━━━ TEXT EXCERPT ━━━

Feeling forgetful? It’s because of, um, er, now where was I?

Contemporary technologies detach us from the past and addict us to the future

We’re continually being required, in the busy, forgetful regimes and routines of modern living, to lose the recollection habit. Photograph: Getty Images

We’re continually being required, in the busy, forgetful regimes and routines of modern living, to lose the recollection habit. Photograph: Getty Images

 

Human beings have forgotten things for as long as there’s been recorded history. Well, so far as any one can remember.

King Alfred, on the Somerset Levels, forgot those cakes; Cuchulain and Emer were both given a drink of forgetfulness; the ancient Greeks thought that one of the five rivers that had to be crossed after death on the journey to the underworld was Lethe. That is the river of forgetfulness. Crossing it blotted out all memory of one’s former, earthly life.

Forgetting is hardly a new human phenomenon. Yet we’re now living in a world peculiarly absorbed with, and productive of, it. Lethe has broken its banks and flooded the technological, futures-driven present.

And the consequences, in profound and multiple ways, require us to live unmoored from history.

One of the important messages of the French Revolution was that human beings, of their own volition, could break from the past

There are many causes of this modern forgetfulness. Some lie in great political events that shaped Europe in the last two centuries. One of the important messages of the French Revolution, for instance, was that human beings, of their own volition, could break from the past. People could transform what had been, in terms of the governance of the state, previously believed to be unchangeable. The revolution was a significant moment in persuading men and women that history did not bind them.

In the years that followed Napoleon’s defeat, new developments, not least in technology, increased a tendency, even in daily life, to look ahead to the new rather than behind to the past; to aspire rather than to remember.

Take travel. A quintessential document of modernity in the 19th century is the railway timetable. The timetables were, as they still are, forwards-facing, casting the immediate past as redundant. No one looks at a timetable to see which trains they’ve missed. They look to see which they can catch next. Railways stations – and, for us, airports and even car parks – are uniquely places of passage. They are to be entered or left. When we are in them, we are always on the way out. These modern locations encourage our futures-thinking, our sense that what matters is not what has happened but what’s yet to come.

━━━ RECORDED INFORMATION ━━━

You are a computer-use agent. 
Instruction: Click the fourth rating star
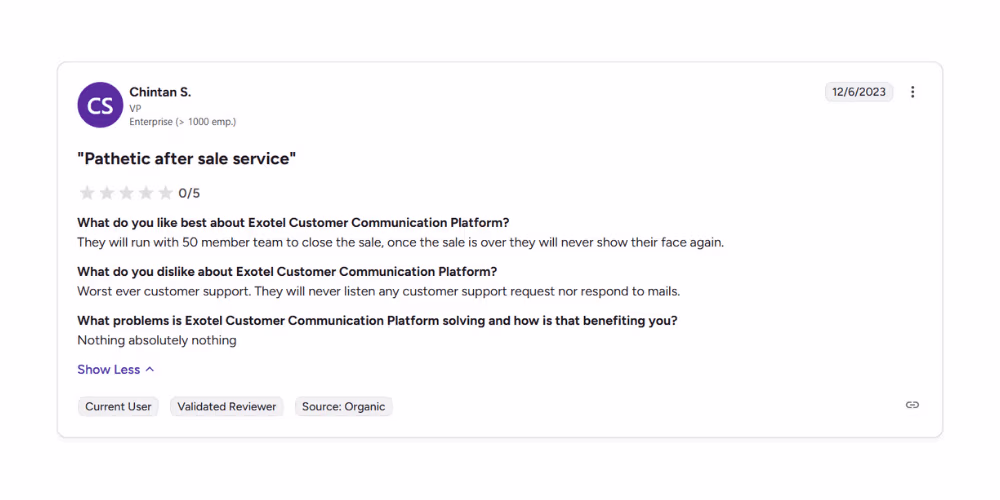click(146, 193)
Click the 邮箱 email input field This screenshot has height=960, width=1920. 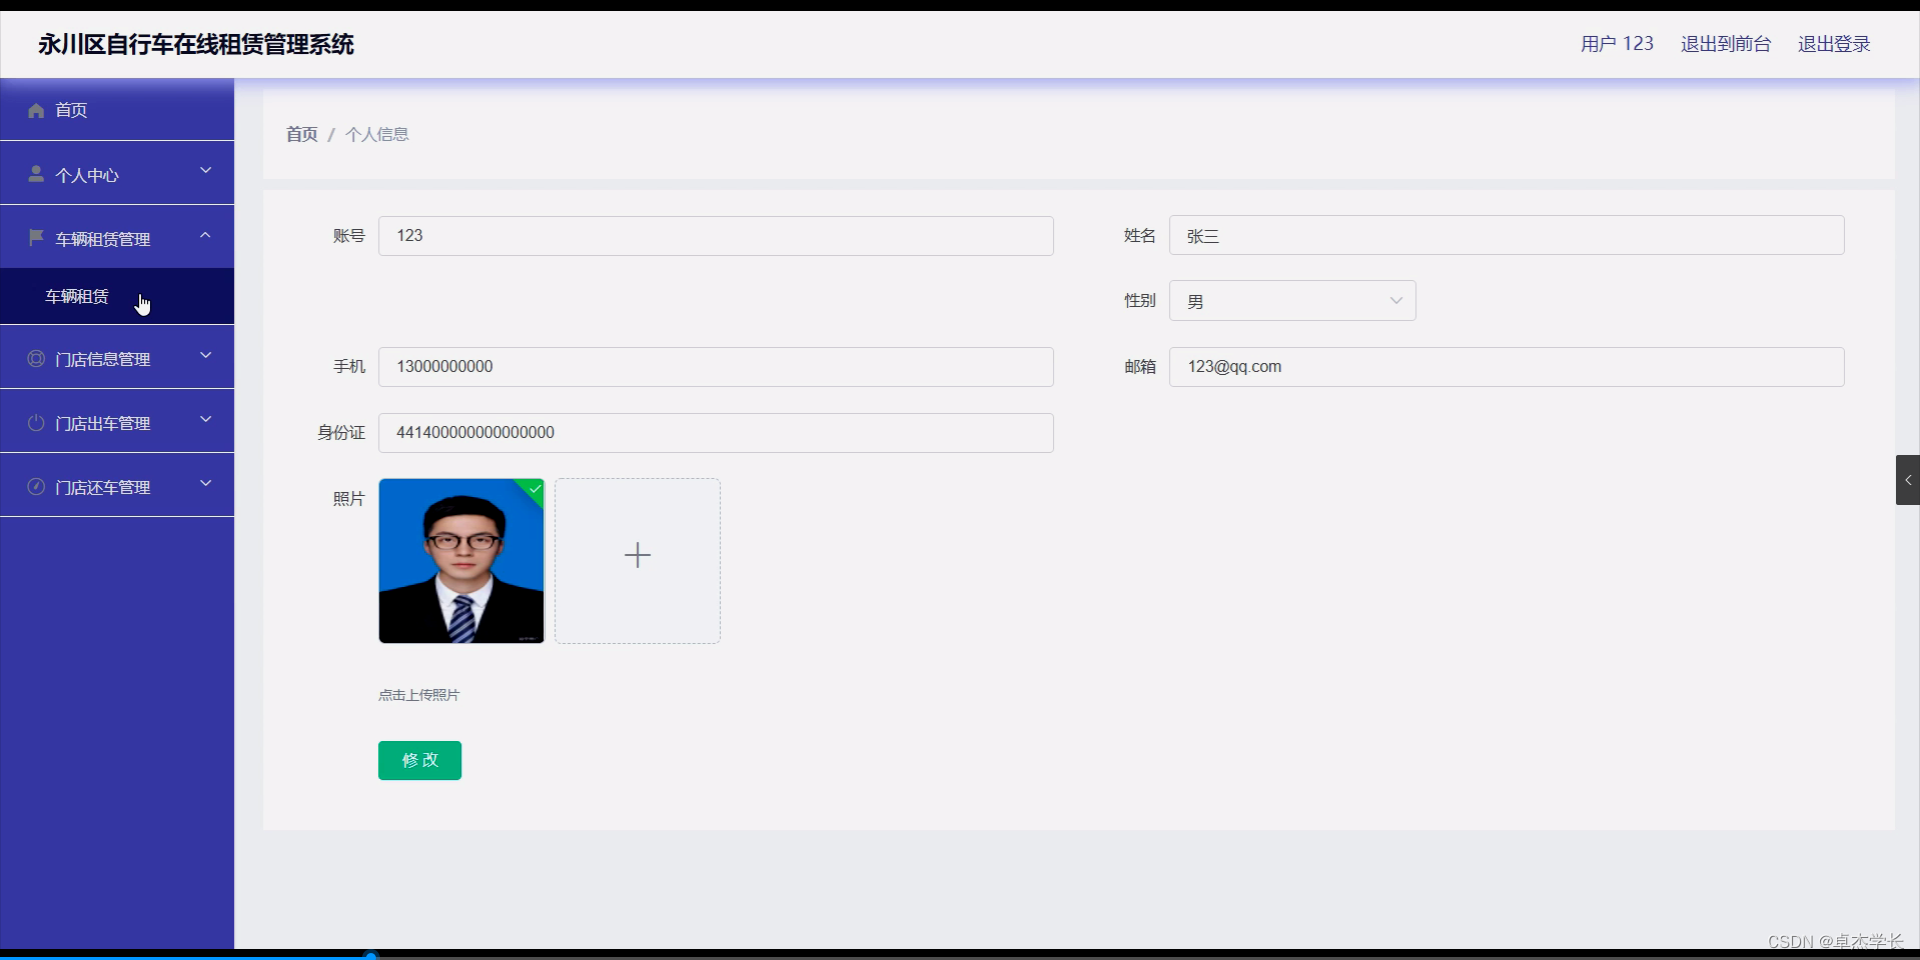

━━━

▶ **COMPLETE THE FOLLOWING**
**a)** Reproduce the passage of the forgetfulness article word for word, starting with "Human beings have" and going on through "technological, futures-driven present.".
**b)** Can you resume the article on modern forgetfulness after its final sentence, carrying on in the same voice?

▶ **TASK ANSWERS**
**a)**
Human beings have forgotten things for as long as there’s been recorded history. Well, so far as any one can remember.

King Alfred, on the Somerset Levels, forgot those cakes; Cuchulain and Emer were both given a drink of forgetfulness; the ancient Greeks thought that one of the five rivers that had to be crossed after death on the journey to the underworld was Lethe. That is the river of forgetfulness. Crossing it blotted out all memory of one’s former, earthly life.

Forgetting is hardly a new human phenomenon. Yet we’re now living in a world peculiarly absorbed with, and productive of, it. Lethe has broken its banks and flooded the technological, futures-driven present.

**b)**
Contemporary communications technologies, often derived from 19th-century inventions, help us break from pasts, too. And that is even in ordinary working days. Checking phones or tablets for the next message, the latest tweet, a new Skype meeting request, the email we’re waiting for, has become for us the new fidgety, anticipatory normality. These devices, and the systems and knowledge to which they give us access, addict us to the (short-term) future. And ‘addict’ is not a ill-chosen word. Such technologies underline for us that even the most recent past is out-of-date, and might as well be forgotten.

Such devices more directly immerse us in mundane, quotidian forgetting, too. That is because they literally expose us to our impaired powers of memory. We can’t always remember how to work this technology. The access codes, the answers to security questions, the passwords that we daily need to function, the PINs: they slip from recall, lying on the floors of our mind, as the Irish-American poet the late Michael Donaghy would say, like dying guppies. And often enough, when we do remember these things, the protocols change again and we’re obliged to forget what we’d previously thought necessary to remember and start again.

There’s self-forgetting too, amid these technologies. That’s because the experience of sitting in front of a computer increasingly makes us feel owned by someone else’s mind. When I’m accessing my bank account, a supermarket delivery service, or an insurer, I sense peculiarly that I’m in the hands of others. If I’ve a specific question to ask, or personal point to make to a company, I can only make it in accordance with the choices available to me on screen. An airline website asked me, for instance, as I was booking a ticket earlier this year, whether my journey was for leisure or business. There was no box to record that I was travelling to my father’s funeral. Such systems, such limitations, put one in the hands of others’ priorities and limits. They make us set aside, as if forgotten, our own lives and needs.

Busyness is a condition of modern urban living. And being busy fertilises forgetting. Remembering what we need to do in each day – both at home and work – has become increasingly complex. And even the journey to and from work – the commute – has taught us how to live with forgotten time. The commute is transitional, a period to forget, barely differentiated from one day to another. Here’s another subtle influence in shaping the modern working person’s amnesiac relationship with time.

The contemporary workplace is run through with the vocabulary of futures. And, in turn, it’s full of pasts that are negative. The required vocabulary in the office or the board room is one of anticipation: growth, innovation, entrepreneurs, maximisation, development. The life of labour is, similarly, populated with plans. Financial plans, strategic plans, economic recovery plans, personal development plans. These are all forms of prophecy – attempts to make the future stand and deliver. Such practices of contemporary work require knowledge of the past only in order to track how much tomorrow could exceed it.

Much of contemporary life persuades us to become detached from yesterday, let alone from more distant pasts. We’re continually being required, in the busy, forgetful regimes and routines of modern living, to lose the recollection habit. We’re citizens of Lethe, drinkers of the waters of forgetfulness.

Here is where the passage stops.